PROVIDED DATA:
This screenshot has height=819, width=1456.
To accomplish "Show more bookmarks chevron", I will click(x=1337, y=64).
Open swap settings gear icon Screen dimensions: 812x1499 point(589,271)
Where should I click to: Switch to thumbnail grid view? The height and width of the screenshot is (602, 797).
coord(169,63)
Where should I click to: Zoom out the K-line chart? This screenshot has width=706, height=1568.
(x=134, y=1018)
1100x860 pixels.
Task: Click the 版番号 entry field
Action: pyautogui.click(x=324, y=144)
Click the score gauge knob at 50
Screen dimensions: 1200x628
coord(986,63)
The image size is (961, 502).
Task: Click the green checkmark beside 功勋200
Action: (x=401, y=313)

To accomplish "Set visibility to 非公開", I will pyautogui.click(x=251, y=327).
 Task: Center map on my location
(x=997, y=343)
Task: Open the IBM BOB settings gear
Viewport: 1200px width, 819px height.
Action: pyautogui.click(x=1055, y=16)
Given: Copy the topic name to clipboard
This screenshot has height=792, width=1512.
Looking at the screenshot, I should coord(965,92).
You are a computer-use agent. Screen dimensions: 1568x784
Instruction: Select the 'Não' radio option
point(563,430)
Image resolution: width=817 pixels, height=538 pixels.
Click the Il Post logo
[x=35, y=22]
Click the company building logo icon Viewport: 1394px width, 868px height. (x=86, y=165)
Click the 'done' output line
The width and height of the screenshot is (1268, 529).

GOAL OF THE EXERCISE: Rewrite all of the data above, swapping every "Viewport" for "Window" and leaving everything else the same.

THE ANSWER:
This screenshot has height=819, width=1456.
To accomplish "Show more bookmarks chevron", I will click(x=1337, y=64).
Open swap settings gear icon Screen dimensions: 812x1499 point(589,271)
Where should I click to: Switch to thumbnail grid view? The height and width of the screenshot is (602, 797).
coord(169,63)
Where should I click to: Zoom out the K-line chart? This screenshot has width=706, height=1568.
(x=134, y=1018)
1100x860 pixels.
Task: Click the 版番号 entry field
Action: pyautogui.click(x=324, y=144)
Click the score gauge knob at 50
Screen dimensions: 1200x628
coord(986,63)
The image size is (961, 502).
Task: Click the green checkmark beside 功勋200
Action: (x=401, y=313)

To accomplish "Set visibility to 非公開", I will pyautogui.click(x=251, y=327).
 Task: Center map on my location
(x=997, y=343)
Task: Open the IBM BOB settings gear
Window: 1200px width, 819px height.
Action: pyautogui.click(x=1055, y=16)
Given: Copy the topic name to clipboard
This screenshot has height=792, width=1512.
Looking at the screenshot, I should coord(965,92).
You are a computer-use agent. Screen dimensions: 1568x784
Instruction: Select the 'Não' radio option
point(563,430)
Image resolution: width=817 pixels, height=538 pixels.
Click the Il Post logo
[x=35, y=22]
Click the company building logo icon Window: 1394px width, 868px height. (x=86, y=165)
Click the 'done' output line
The width and height of the screenshot is (1268, 529).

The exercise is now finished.